Innate immunity is the essential way for host cells to resist viral infection through the production of IFNs and proinflammatory cytokines. IRF3 plays a critical role in innate immune response to viral infection. However, the role of IRF1 in innate immunity remains largely unknown. In this study, we found that IRF1 is upregulated through IFN/JAK/STAT signaling pathway upon viral infection. Silencing IRF1 attenuates innate immune response to viral infection. IRF1 interacts with IFR3 and augments the activation of IRF3 through blocking the interaction between IRF3 and PP2A. DNA binding domain (DBD) of IRF1 is the key functional domain for its interaction with IRF3. Overall, our study reveals a novel mechanism of by which IRF1 promotes innate immune response to viral infection through enhancing the activation of IRF3, thereby inhibiting viral infection.IMPORTANTCE Activation of innate immunity is essential for host cells to restrict the spread of invading viruses and other pathogens. IRF3 plays a critical role in innate immune response to RNA viral infection. However, whether IRF1 plays a role in innate immunity is unclear.

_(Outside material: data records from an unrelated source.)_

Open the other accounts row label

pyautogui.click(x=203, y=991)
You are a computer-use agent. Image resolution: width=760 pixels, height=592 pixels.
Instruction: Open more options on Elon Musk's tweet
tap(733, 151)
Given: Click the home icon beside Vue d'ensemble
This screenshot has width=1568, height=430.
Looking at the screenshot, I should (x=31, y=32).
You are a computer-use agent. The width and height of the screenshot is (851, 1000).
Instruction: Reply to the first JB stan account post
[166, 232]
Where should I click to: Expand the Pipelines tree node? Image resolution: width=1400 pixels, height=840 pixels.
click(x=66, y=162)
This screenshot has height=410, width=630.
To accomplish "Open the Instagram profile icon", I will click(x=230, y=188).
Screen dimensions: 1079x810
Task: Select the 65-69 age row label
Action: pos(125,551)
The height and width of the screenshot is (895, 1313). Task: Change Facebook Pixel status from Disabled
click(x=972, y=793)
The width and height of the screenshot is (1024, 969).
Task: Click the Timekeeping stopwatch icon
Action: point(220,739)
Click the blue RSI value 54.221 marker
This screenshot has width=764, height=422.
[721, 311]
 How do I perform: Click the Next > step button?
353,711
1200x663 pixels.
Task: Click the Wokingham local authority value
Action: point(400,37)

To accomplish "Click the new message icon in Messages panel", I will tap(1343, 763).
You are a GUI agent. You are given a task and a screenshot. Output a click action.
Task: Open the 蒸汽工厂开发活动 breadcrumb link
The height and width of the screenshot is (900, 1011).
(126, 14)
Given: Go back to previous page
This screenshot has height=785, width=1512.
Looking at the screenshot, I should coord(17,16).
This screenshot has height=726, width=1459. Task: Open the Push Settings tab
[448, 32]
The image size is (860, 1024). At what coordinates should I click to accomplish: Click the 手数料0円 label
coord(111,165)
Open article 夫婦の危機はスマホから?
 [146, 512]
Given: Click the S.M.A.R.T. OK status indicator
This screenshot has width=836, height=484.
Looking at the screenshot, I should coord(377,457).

In this study, we demonstrated that IRF1 promotes innate immune response to viral infection. IRF1 is induced by viral infection. Notably, IRF1 targets and augments the phosphorylation of IRF3 through blocking the interaction between IRF3 and PP2A, leading to upregulation of innate immunity. Collectively, our study provides new insight into the regulatory mechanism of IFN signaling and uncovers the role of IRF1 in the positive regulation of innate immune response to viral infection.